◆ **Records to process**:
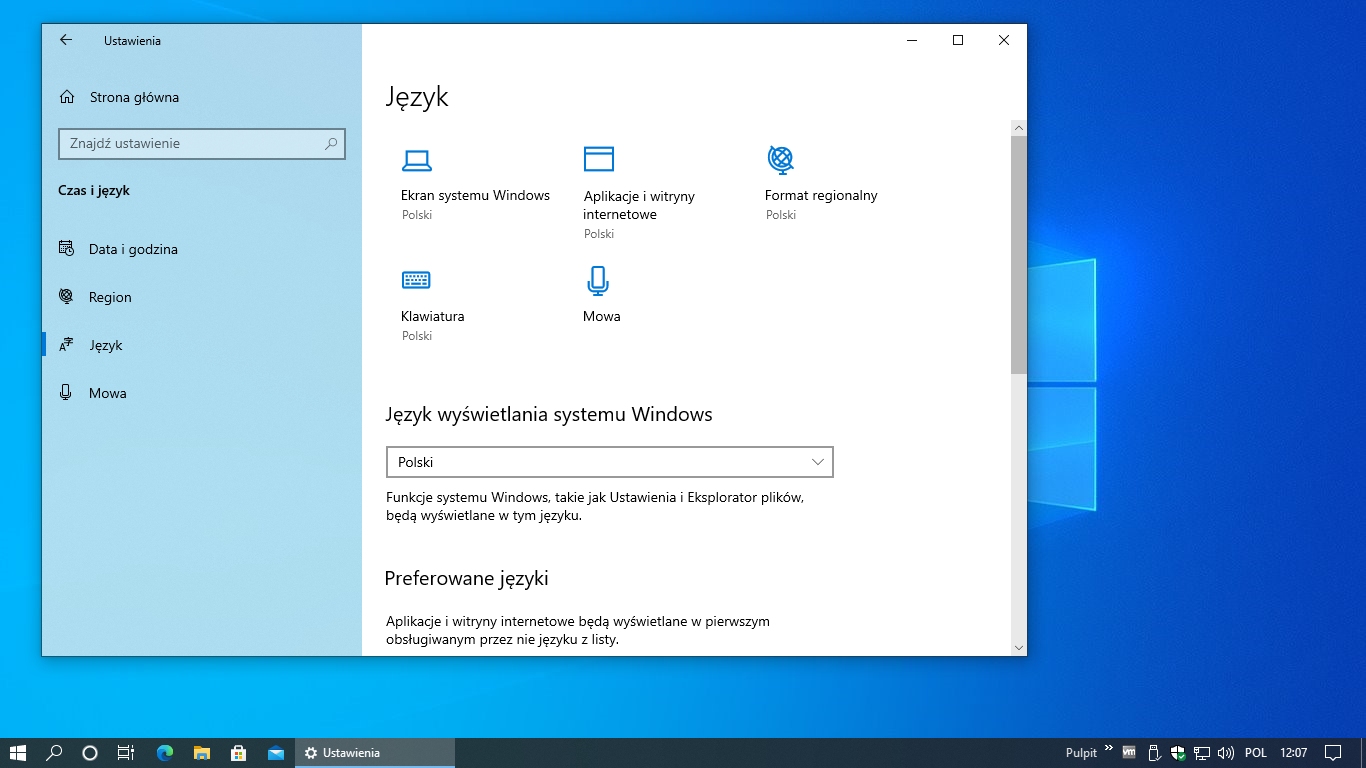Image resolution: width=1366 pixels, height=768 pixels.
Task: Click the scrollbar down arrow in the settings window
Action: point(1019,648)
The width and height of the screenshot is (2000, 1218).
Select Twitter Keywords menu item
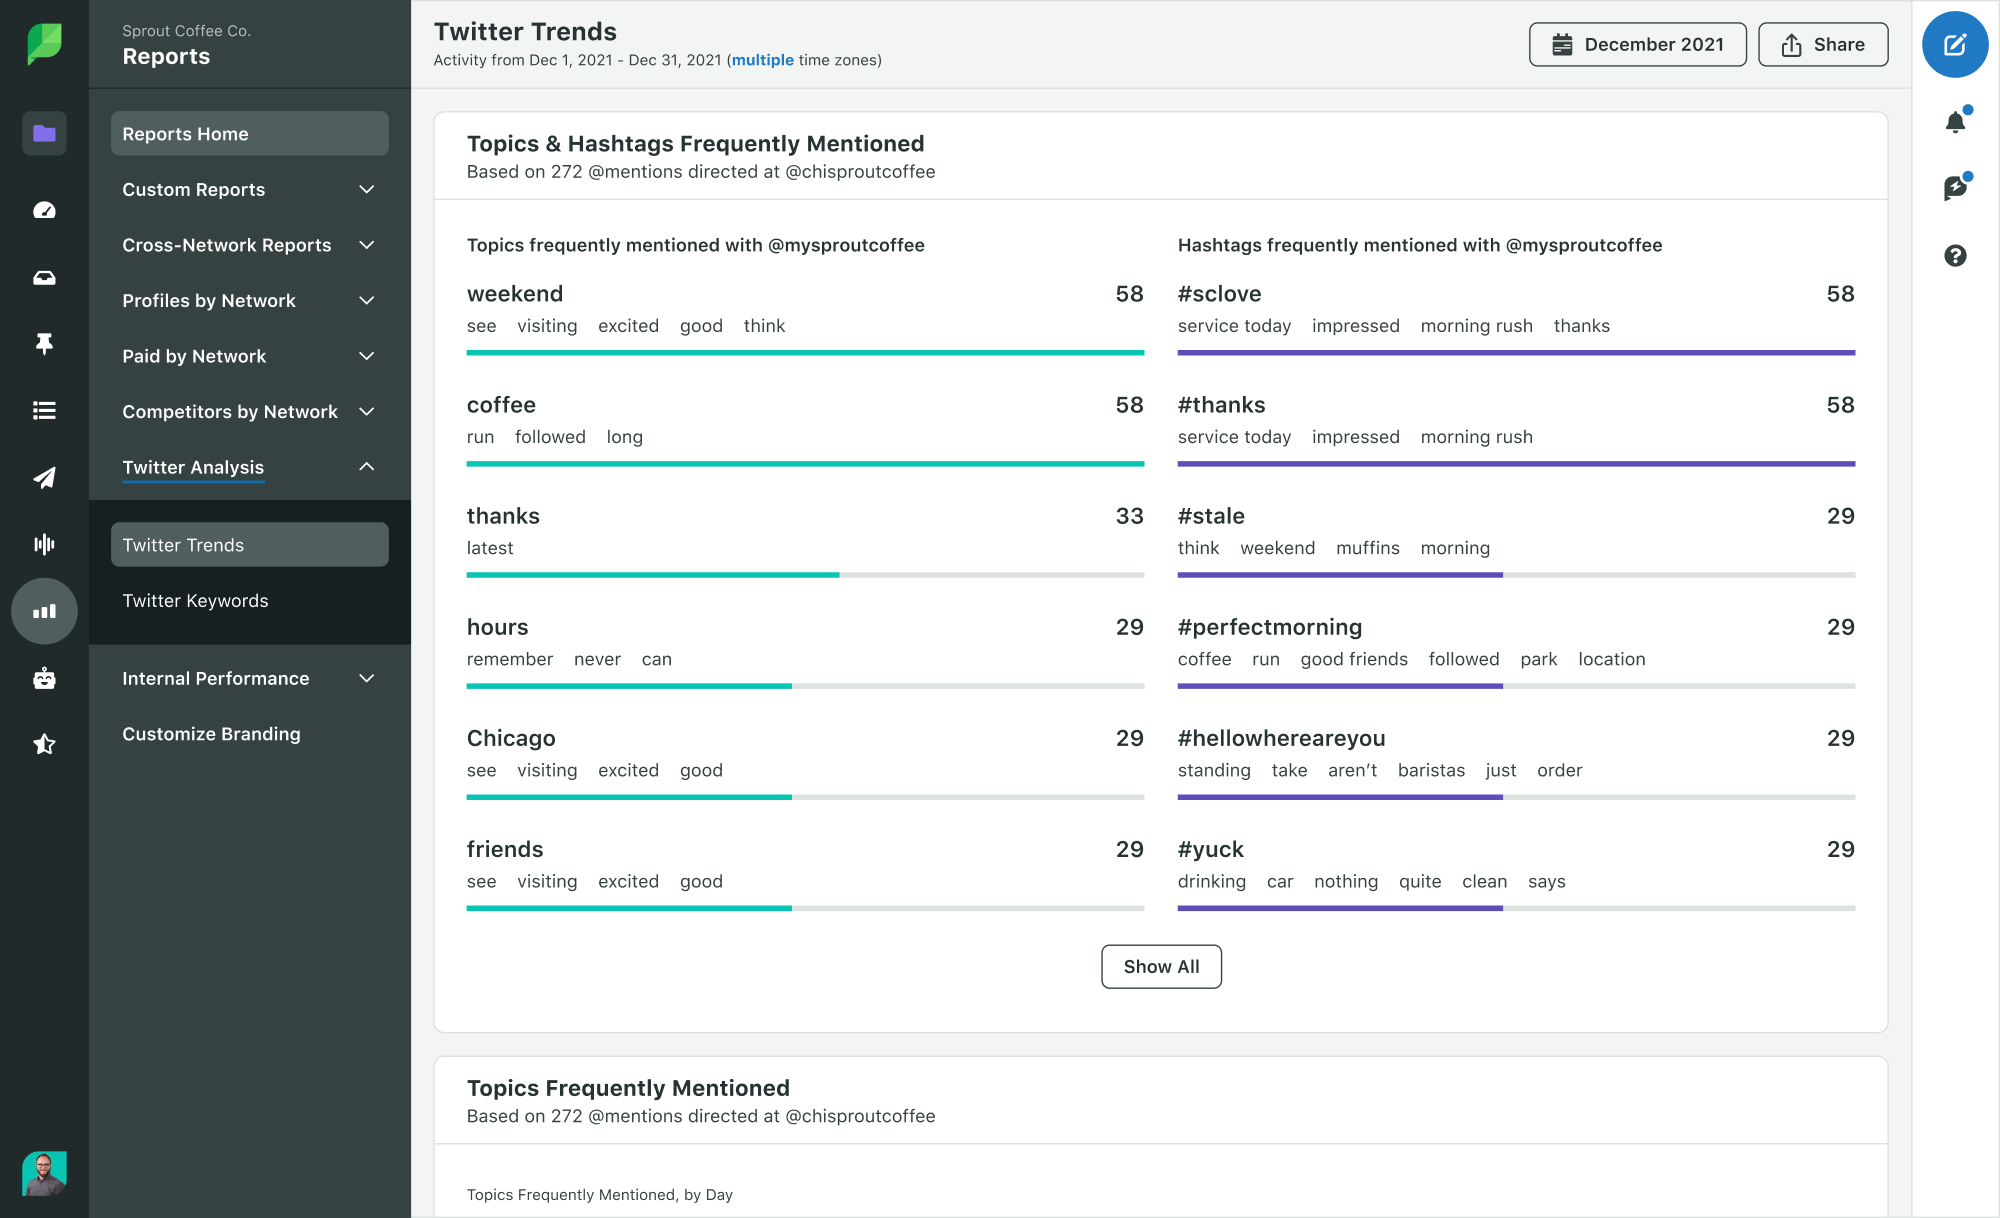pos(194,600)
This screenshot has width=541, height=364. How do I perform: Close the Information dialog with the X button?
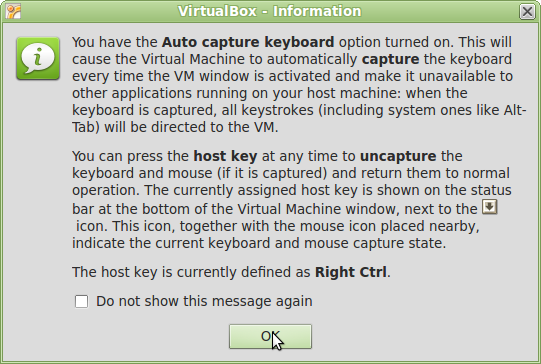click(x=527, y=11)
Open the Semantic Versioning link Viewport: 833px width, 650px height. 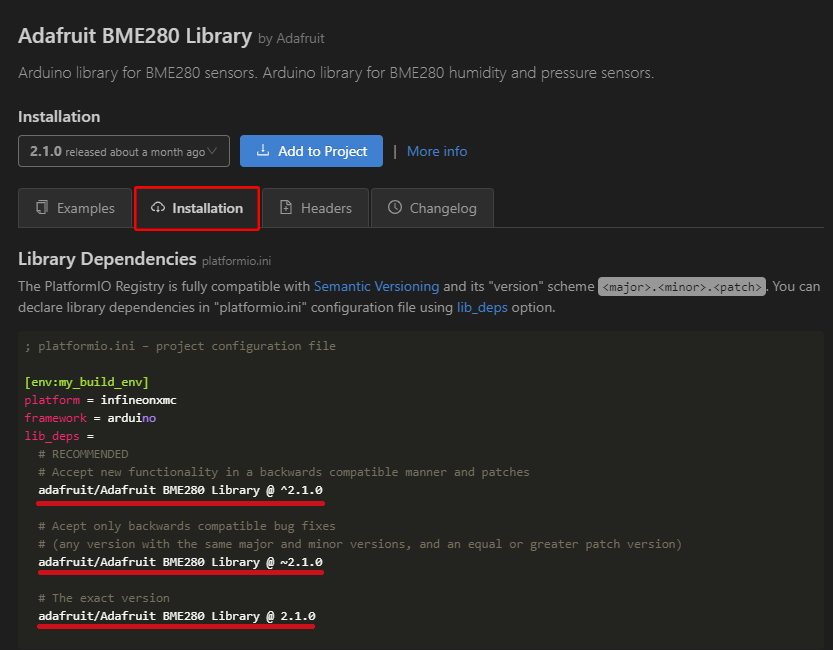coord(376,286)
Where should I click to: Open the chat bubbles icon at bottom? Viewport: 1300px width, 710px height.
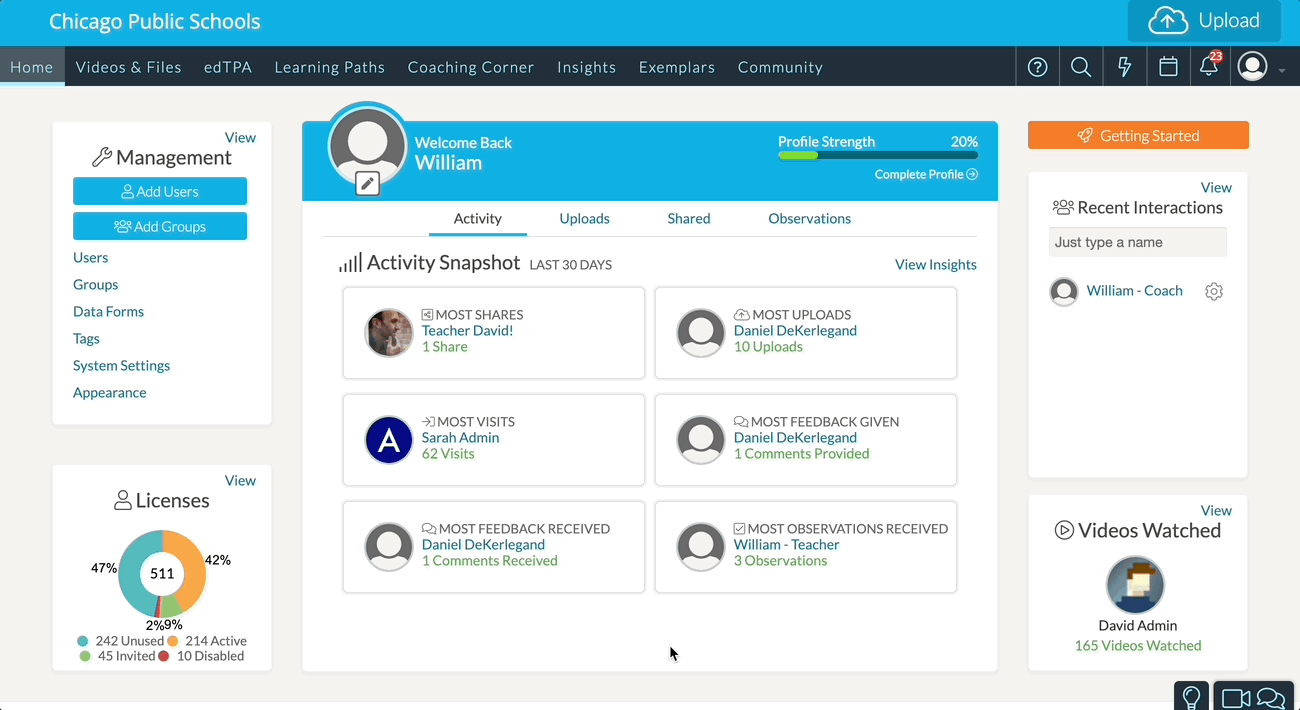pyautogui.click(x=1271, y=697)
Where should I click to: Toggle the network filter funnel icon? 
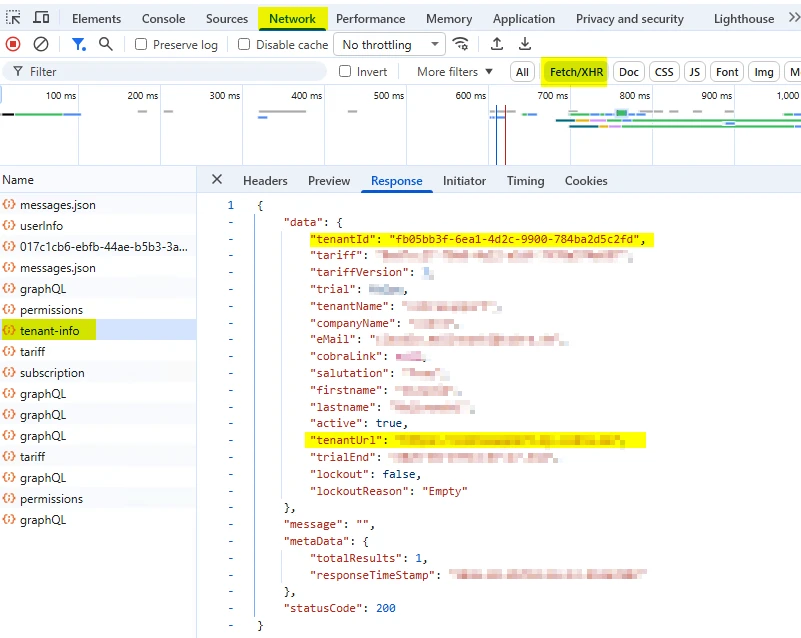78,44
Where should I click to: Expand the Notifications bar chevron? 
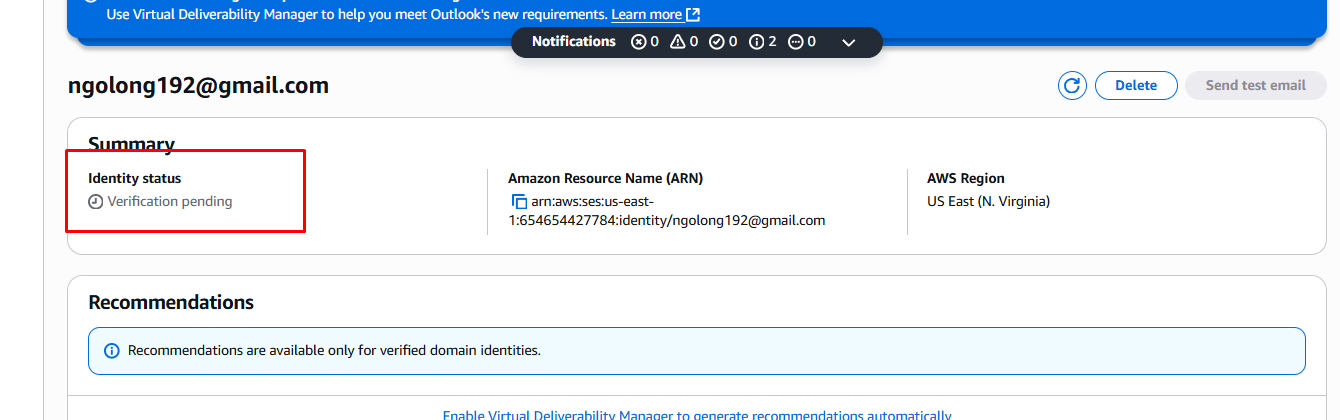(849, 42)
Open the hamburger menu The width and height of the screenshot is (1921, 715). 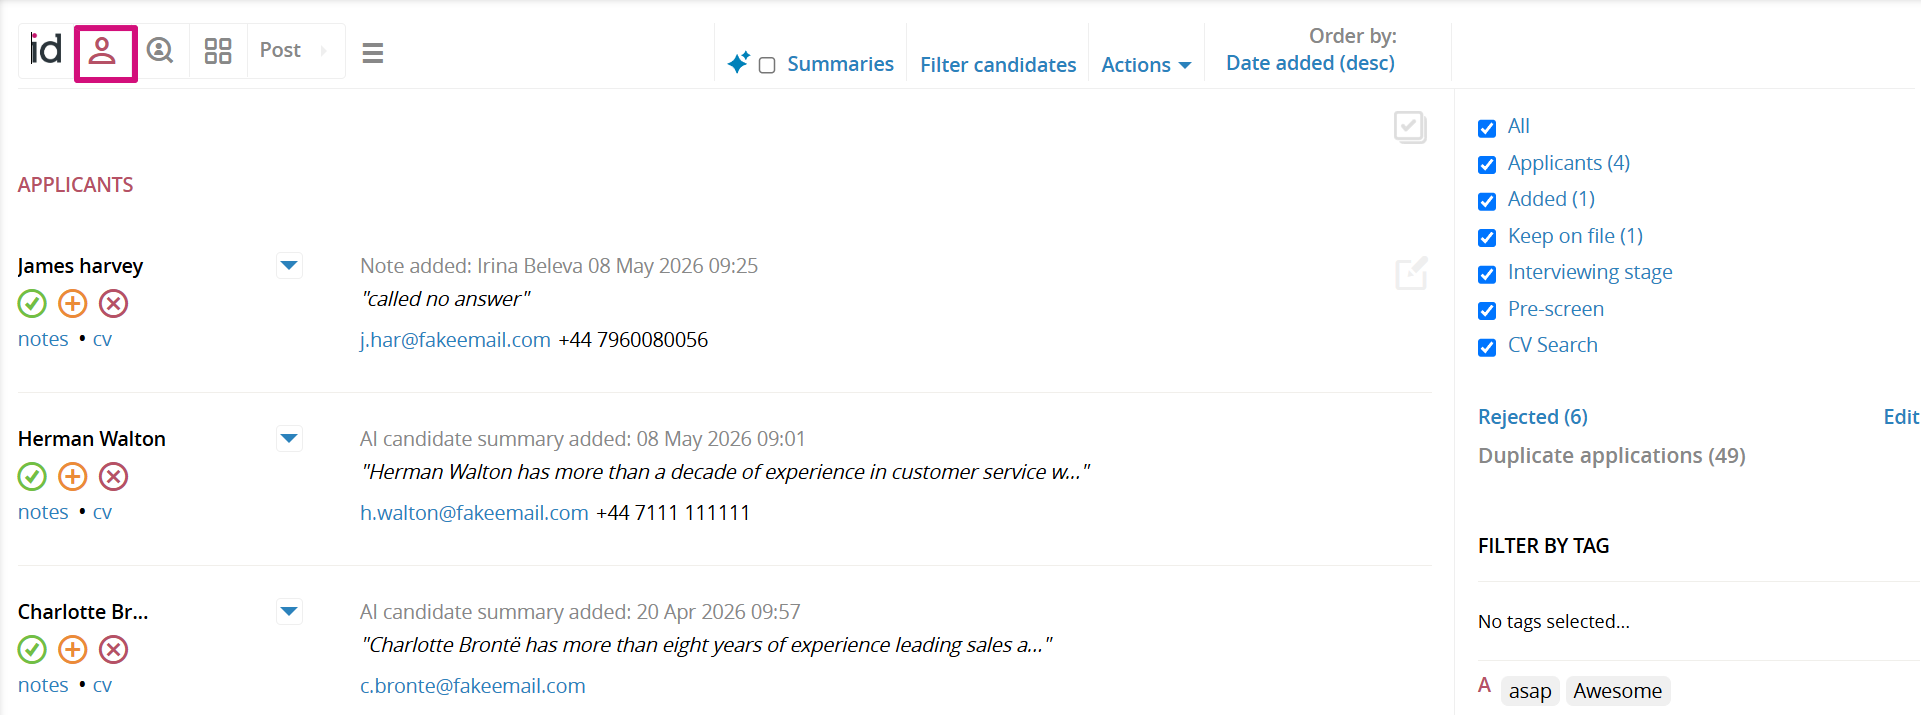373,53
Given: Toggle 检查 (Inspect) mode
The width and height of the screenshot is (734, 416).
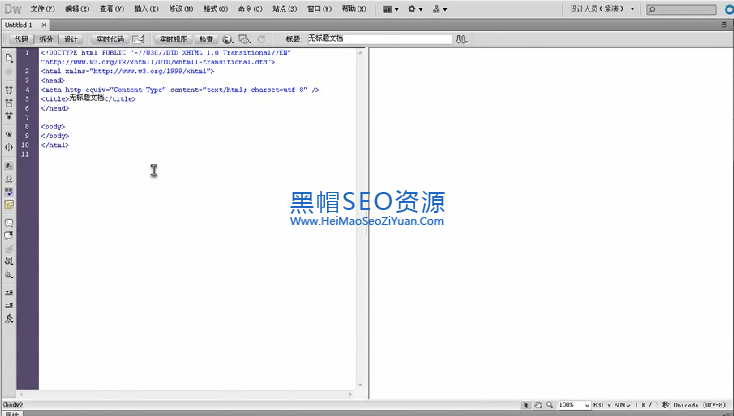Looking at the screenshot, I should click(x=207, y=38).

◆ **Task item**: Transcribe, word for word, the line holding "Given: Toggle 检查 (Inspect) mode" and all lines after it in the entries above, ending with the last. Only those lines; no pictures.

◆ **Result of this exercise**:
Given: Toggle 检查 (Inspect) mode
The width and height of the screenshot is (734, 416).
Looking at the screenshot, I should click(x=207, y=38).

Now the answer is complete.